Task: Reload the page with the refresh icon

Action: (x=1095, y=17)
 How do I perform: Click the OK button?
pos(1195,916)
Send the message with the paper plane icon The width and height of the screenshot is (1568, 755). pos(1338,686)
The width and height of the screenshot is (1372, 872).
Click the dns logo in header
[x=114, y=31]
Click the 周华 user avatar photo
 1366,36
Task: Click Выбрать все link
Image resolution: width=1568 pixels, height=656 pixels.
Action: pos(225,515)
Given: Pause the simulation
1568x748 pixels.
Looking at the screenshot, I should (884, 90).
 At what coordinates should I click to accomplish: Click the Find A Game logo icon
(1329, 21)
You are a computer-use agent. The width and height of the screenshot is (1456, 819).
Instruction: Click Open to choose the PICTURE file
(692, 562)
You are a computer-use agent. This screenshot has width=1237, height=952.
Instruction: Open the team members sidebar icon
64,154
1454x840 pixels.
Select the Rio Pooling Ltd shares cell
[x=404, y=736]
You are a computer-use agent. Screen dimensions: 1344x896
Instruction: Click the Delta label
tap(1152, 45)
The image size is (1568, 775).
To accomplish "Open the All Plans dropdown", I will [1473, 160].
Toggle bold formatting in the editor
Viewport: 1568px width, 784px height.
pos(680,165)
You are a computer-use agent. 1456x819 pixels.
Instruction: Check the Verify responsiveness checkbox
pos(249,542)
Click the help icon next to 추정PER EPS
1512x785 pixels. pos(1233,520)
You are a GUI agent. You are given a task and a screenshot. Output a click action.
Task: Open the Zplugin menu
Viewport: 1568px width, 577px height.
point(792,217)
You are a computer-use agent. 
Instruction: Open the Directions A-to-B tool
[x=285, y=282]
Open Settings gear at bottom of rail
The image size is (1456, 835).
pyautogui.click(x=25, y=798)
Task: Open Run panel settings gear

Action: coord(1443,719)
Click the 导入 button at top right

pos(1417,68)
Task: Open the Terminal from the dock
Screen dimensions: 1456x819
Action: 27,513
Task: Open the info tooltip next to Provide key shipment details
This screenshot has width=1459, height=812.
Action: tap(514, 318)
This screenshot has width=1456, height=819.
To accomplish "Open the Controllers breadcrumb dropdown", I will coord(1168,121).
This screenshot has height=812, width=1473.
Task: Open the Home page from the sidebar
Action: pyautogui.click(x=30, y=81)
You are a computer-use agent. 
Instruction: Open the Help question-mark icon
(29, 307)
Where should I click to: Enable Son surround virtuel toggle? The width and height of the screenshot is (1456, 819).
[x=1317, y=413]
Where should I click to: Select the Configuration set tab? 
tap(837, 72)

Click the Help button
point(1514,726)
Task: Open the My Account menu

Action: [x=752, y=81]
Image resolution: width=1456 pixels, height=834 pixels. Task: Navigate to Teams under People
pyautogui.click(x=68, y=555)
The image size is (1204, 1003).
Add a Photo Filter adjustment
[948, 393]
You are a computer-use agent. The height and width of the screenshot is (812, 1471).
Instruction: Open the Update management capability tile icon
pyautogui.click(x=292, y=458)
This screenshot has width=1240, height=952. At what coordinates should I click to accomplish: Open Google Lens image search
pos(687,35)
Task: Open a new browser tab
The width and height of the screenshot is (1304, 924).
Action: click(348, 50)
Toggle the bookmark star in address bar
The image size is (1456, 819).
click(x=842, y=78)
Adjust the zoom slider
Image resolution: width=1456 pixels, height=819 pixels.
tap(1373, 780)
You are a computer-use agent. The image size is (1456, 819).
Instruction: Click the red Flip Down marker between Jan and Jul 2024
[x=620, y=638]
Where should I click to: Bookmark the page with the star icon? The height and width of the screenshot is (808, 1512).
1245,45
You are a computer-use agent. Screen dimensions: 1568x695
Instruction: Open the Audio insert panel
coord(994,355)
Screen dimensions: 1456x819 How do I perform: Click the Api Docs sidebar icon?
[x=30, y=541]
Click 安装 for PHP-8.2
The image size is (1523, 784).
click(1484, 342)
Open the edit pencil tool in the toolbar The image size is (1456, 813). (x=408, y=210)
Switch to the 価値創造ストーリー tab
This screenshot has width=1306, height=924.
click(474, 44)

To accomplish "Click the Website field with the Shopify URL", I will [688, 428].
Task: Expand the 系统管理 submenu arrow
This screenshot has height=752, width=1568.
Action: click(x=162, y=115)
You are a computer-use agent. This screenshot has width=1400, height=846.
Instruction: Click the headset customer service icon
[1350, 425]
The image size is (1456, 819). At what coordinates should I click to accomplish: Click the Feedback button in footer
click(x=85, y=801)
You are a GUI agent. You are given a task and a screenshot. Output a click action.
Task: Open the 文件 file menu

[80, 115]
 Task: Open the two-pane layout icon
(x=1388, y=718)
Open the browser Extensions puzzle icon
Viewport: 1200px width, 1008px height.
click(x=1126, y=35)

● Task goal
Total lines holding "browser" in the records: report this figure alone.

● Solution
2